Stored data entries:
────────────────────

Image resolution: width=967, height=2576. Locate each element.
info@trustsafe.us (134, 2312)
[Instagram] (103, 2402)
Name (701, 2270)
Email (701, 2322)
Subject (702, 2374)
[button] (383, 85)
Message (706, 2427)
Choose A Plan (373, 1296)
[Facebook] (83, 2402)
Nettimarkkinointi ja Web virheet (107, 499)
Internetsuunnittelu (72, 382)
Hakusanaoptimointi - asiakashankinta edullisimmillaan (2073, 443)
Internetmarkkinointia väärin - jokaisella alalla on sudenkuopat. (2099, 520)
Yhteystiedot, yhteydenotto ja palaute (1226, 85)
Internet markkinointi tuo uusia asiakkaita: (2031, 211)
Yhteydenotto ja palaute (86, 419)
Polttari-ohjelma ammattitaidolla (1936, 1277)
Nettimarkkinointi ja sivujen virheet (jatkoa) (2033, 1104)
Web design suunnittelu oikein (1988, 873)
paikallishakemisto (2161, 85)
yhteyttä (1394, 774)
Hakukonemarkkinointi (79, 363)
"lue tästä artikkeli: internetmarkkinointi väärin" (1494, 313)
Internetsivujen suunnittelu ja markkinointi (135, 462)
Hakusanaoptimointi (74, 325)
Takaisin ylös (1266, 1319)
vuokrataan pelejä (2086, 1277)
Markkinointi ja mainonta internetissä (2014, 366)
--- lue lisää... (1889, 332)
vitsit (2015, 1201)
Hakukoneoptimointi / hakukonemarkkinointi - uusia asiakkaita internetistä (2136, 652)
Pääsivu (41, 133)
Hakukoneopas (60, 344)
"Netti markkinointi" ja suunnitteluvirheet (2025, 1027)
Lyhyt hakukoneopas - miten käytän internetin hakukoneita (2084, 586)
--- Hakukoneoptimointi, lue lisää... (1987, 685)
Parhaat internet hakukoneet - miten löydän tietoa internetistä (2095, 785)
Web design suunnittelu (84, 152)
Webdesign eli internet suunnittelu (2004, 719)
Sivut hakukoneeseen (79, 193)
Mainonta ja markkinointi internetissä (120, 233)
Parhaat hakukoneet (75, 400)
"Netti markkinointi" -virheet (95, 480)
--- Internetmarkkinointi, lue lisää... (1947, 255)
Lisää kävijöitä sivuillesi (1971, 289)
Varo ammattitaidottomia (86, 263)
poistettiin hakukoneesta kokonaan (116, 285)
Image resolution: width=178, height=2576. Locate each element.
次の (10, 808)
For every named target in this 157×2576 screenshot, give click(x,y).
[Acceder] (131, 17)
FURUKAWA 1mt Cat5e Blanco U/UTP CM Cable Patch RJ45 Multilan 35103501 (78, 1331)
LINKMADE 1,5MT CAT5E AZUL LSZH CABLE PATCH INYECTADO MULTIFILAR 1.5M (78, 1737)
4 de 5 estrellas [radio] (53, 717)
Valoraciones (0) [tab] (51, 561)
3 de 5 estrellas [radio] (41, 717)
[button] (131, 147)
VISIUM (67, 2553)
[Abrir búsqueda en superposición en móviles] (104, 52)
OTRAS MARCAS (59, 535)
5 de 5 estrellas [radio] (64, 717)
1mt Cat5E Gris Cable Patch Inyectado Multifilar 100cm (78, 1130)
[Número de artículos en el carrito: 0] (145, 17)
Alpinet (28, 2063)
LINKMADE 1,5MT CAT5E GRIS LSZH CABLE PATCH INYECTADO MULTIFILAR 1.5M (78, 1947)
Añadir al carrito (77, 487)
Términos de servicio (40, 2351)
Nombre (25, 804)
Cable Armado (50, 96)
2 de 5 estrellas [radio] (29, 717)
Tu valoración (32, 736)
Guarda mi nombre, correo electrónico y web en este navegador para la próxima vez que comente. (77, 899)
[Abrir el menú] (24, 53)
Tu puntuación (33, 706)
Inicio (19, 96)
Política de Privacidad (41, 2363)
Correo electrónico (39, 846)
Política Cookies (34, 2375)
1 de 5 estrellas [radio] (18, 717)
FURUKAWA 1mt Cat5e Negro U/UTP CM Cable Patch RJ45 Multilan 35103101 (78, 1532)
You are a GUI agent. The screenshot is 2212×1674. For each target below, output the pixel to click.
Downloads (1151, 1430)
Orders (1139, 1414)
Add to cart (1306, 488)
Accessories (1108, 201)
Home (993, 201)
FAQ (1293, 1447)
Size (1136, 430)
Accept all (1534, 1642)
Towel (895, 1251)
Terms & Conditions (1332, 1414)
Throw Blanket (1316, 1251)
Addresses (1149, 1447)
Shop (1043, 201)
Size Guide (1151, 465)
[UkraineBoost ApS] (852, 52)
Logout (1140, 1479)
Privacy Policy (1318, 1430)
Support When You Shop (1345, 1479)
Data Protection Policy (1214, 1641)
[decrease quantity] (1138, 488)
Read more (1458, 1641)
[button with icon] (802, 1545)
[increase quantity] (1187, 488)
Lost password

────────────────────

== Problem to work on ==
Lines from the entries that contain the word "target" are what the answer must hold.

== Written response ==
For every named target in this 157×2576 screenshot, give click(x,y).
You are a GUI agent. The screenshot is 2212×1674. For each target below, output the pixel to click.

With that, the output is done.